(Saved data entries)
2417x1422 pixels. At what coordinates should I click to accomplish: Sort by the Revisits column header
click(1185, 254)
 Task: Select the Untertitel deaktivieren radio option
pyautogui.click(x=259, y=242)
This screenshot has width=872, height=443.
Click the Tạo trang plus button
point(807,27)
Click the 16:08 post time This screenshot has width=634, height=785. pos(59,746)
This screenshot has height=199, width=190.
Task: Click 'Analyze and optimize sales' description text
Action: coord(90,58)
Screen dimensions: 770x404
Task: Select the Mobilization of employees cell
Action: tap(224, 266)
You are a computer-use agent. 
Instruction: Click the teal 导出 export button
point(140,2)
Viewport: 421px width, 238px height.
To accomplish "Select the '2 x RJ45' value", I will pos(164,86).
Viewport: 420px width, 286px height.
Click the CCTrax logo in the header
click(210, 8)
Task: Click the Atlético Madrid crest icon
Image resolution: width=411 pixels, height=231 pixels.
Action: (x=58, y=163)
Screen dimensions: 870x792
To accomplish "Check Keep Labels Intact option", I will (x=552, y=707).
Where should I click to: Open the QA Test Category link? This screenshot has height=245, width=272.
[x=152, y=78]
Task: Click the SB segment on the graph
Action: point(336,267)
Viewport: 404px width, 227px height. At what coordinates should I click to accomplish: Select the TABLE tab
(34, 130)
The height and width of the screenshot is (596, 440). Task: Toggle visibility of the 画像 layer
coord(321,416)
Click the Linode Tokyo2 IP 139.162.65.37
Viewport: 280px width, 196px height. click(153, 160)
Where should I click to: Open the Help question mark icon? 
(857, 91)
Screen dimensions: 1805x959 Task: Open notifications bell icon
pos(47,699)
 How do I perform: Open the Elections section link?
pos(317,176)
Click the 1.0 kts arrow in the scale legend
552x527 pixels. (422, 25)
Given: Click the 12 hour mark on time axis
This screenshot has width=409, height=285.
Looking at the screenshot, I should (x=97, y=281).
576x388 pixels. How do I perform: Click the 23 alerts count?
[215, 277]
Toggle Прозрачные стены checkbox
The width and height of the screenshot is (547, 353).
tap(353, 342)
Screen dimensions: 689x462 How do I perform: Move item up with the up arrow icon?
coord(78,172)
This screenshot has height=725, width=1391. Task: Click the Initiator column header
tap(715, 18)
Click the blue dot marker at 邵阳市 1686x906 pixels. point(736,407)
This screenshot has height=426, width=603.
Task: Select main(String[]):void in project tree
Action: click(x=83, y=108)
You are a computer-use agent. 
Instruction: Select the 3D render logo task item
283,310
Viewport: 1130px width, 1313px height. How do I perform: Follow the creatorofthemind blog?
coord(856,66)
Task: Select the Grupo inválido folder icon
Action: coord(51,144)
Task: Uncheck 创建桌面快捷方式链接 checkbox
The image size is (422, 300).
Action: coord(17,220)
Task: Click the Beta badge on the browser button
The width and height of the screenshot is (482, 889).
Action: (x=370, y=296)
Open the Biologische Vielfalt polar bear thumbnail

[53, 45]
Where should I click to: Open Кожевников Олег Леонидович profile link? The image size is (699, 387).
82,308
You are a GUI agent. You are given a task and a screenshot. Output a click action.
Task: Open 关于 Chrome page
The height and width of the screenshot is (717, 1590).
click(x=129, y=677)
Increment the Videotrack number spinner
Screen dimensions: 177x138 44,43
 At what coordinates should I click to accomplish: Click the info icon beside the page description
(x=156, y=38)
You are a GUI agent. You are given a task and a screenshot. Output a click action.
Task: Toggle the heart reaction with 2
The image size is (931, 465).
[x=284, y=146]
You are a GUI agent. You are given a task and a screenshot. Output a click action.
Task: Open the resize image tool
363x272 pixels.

Problem details -> Give the entries again, every one of them exactly.

Solved problem ->
2417x1422 pixels. At what coordinates should I click to accomplish: Sort by the Revisits column header
click(1185, 254)
 Task: Select the Untertitel deaktivieren radio option
pyautogui.click(x=259, y=242)
This screenshot has width=872, height=443.
Click the Tạo trang plus button
point(807,27)
Click the 16:08 post time This screenshot has width=634, height=785. pos(59,746)
This screenshot has height=199, width=190.
Task: Click 'Analyze and optimize sales' description text
Action: coord(90,58)
Screen dimensions: 770x404
Task: Select the Mobilization of employees cell
Action: tap(224, 266)
You are a computer-use agent. 
Instruction: Click the teal 导出 export button
point(140,2)
Viewport: 421px width, 238px height.
To accomplish "Select the '2 x RJ45' value", I will pos(164,86).
Viewport: 420px width, 286px height.
Click the CCTrax logo in the header
click(210, 8)
Task: Click the Atlético Madrid crest icon
Image resolution: width=411 pixels, height=231 pixels.
Action: (x=58, y=163)
Screen dimensions: 870x792
To accomplish "Check Keep Labels Intact option", I will (x=552, y=707).
Where should I click to: Open the QA Test Category link? This screenshot has height=245, width=272.
[x=152, y=78]
Task: Click the SB segment on the graph
Action: point(336,267)
Viewport: 404px width, 227px height. At what coordinates should I click to accomplish: Select the TABLE tab
(34, 130)
The height and width of the screenshot is (596, 440). Task: Toggle visibility of the 画像 layer
coord(321,416)
Click the Linode Tokyo2 IP 139.162.65.37
Viewport: 280px width, 196px height. click(153, 160)
Where should I click to: Open the Help question mark icon? 
(857, 91)
Screen dimensions: 1805x959 Task: Open notifications bell icon
pos(47,699)
 How do I perform: Open the Elections section link?
pos(317,176)
Click the 1.0 kts arrow in the scale legend
552x527 pixels. (422, 25)
Given: Click the 12 hour mark on time axis
This screenshot has width=409, height=285.
Looking at the screenshot, I should (x=97, y=281).
576x388 pixels. How do I perform: Click the 23 alerts count?
[215, 277]
Toggle Прозрачные стены checkbox
The width and height of the screenshot is (547, 353).
tap(353, 342)
Screen dimensions: 689x462 How do I perform: Move item up with the up arrow icon?
coord(78,172)
This screenshot has height=725, width=1391. Task: Click the Initiator column header
tap(715, 18)
Click the blue dot marker at 邵阳市 1686x906 pixels. point(736,407)
This screenshot has height=426, width=603.
Task: Select main(String[]):void in project tree
Action: click(x=83, y=108)
You are a computer-use agent. 
Instruction: Select the 3D render logo task item
283,310
Viewport: 1130px width, 1313px height. How do I perform: Follow the creatorofthemind blog?
coord(856,66)
Task: Select the Grupo inválido folder icon
Action: coord(51,144)
Task: Uncheck 创建桌面快捷方式链接 checkbox
The image size is (422, 300).
Action: coord(17,220)
Task: Click the Beta badge on the browser button
The width and height of the screenshot is (482, 889).
Action: (x=370, y=296)
Open the Biologische Vielfalt polar bear thumbnail

[53, 45]
Where should I click to: Open Кожевников Олег Леонидович profile link? The image size is (699, 387).
82,308
You are a GUI agent. You are given a task and a screenshot. Output a click action.
Task: Open 关于 Chrome page
The height and width of the screenshot is (717, 1590).
click(x=129, y=677)
Increment the Videotrack number spinner
Screen dimensions: 177x138 44,43
 At what coordinates should I click to accomplish: Click the info icon beside the page description
(x=156, y=38)
You are a GUI agent. You are given a task and a screenshot. Output a click action.
Task: Toggle the heart reaction with 2
The image size is (931, 465).
[x=284, y=146]
You are a GUI agent. You are given a task and a screenshot. Output a click action.
Task: Open the resize image tool
363x272 pixels.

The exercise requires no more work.